Cerpen Gus Tf Sakai
Begitu keluar dari kamar dan tak
sengaja menatap ke taman itu,
aku terpaku: Kak Ros,
perempuan hampir separo baya
itu, sedang membungkuk
menyorongkan wajahnya ke
rimbun tapak dara.
Tentu bukan sesuatu yang aneh kalau cuma menyorongkan wajah, tetapi ini, seperti kemarin kata Ben, bibir perempuan itu bergerak-gerak samar. Jadi, apakah benar, Kak Ros sedang bicara dengan daun-daun?
Dan tampaknya, bukan hanya bicara. Tangan Kak Ros bergerak lembut, menyentuh, mengusap daun-daun.

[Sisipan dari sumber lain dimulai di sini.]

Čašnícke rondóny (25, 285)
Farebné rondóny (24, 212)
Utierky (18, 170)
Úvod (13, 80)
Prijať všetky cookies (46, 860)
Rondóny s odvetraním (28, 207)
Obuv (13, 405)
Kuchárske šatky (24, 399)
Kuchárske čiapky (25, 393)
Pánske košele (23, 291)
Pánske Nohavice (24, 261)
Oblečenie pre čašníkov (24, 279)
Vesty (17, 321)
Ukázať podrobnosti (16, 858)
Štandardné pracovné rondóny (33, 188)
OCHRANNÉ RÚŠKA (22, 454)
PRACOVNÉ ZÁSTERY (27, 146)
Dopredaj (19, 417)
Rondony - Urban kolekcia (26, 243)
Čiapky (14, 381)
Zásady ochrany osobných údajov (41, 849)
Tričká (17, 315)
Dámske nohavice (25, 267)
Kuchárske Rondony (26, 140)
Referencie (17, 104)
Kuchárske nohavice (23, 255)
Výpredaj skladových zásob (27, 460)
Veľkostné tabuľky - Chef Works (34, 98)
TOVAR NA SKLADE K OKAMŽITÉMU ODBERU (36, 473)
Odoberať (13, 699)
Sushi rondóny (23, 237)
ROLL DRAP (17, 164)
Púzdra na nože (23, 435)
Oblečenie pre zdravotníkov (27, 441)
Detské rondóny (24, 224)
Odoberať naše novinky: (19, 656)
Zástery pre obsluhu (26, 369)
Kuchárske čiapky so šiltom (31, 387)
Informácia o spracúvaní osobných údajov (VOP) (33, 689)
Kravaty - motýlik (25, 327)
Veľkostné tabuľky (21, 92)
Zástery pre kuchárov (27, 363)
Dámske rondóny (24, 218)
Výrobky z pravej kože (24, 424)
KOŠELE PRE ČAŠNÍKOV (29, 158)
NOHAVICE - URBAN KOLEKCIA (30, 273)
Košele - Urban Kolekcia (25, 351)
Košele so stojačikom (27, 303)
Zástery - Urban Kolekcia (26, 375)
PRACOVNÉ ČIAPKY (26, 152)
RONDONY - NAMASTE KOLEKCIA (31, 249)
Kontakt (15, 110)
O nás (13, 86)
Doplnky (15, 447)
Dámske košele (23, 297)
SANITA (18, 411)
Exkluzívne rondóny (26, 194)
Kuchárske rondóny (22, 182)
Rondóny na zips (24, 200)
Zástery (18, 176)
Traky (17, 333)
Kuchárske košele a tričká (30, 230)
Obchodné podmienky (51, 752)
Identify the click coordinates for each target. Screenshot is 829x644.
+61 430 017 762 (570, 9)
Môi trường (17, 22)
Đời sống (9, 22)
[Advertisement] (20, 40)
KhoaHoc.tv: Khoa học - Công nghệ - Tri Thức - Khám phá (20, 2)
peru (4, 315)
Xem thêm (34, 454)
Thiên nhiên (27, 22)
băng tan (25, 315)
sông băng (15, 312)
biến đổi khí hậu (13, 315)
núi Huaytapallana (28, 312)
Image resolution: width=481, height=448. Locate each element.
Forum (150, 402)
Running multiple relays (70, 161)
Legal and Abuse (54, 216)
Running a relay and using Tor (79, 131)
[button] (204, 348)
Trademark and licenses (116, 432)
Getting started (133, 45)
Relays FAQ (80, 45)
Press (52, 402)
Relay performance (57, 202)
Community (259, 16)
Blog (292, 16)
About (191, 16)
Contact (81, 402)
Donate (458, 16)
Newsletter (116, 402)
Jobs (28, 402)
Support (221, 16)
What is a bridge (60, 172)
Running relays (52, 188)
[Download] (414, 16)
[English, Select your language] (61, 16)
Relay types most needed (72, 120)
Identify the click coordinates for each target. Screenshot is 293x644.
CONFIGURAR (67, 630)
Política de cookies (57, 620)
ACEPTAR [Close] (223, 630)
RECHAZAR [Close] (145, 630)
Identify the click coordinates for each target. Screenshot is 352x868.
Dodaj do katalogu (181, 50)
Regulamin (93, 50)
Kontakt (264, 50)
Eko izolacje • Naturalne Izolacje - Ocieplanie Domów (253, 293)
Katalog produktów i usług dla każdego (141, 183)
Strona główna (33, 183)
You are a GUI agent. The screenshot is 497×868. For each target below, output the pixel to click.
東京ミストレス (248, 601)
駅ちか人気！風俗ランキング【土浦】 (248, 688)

Tangan yang lain, dengan tak kalah hati-hati, menyemprotkan air dari botol sprayer sedemikian rupa, hingga tampak seperti seorang ibu yang memandikan dan mengeramas rambut anaknya. Tempo-tempo, semprot dan usapan itu terhenti, lalu jarinya tampak seperti mengutip dan memindahkan sesuatu dari tangkai atau punggung daun, juga sangat lembut dan hati-hati. Kembali aku ingat kata Ben. Apakah perempuan itu tengah memindahkan semut, atau serangga kecil lain, agar tak terpelanting oleh semprotan air?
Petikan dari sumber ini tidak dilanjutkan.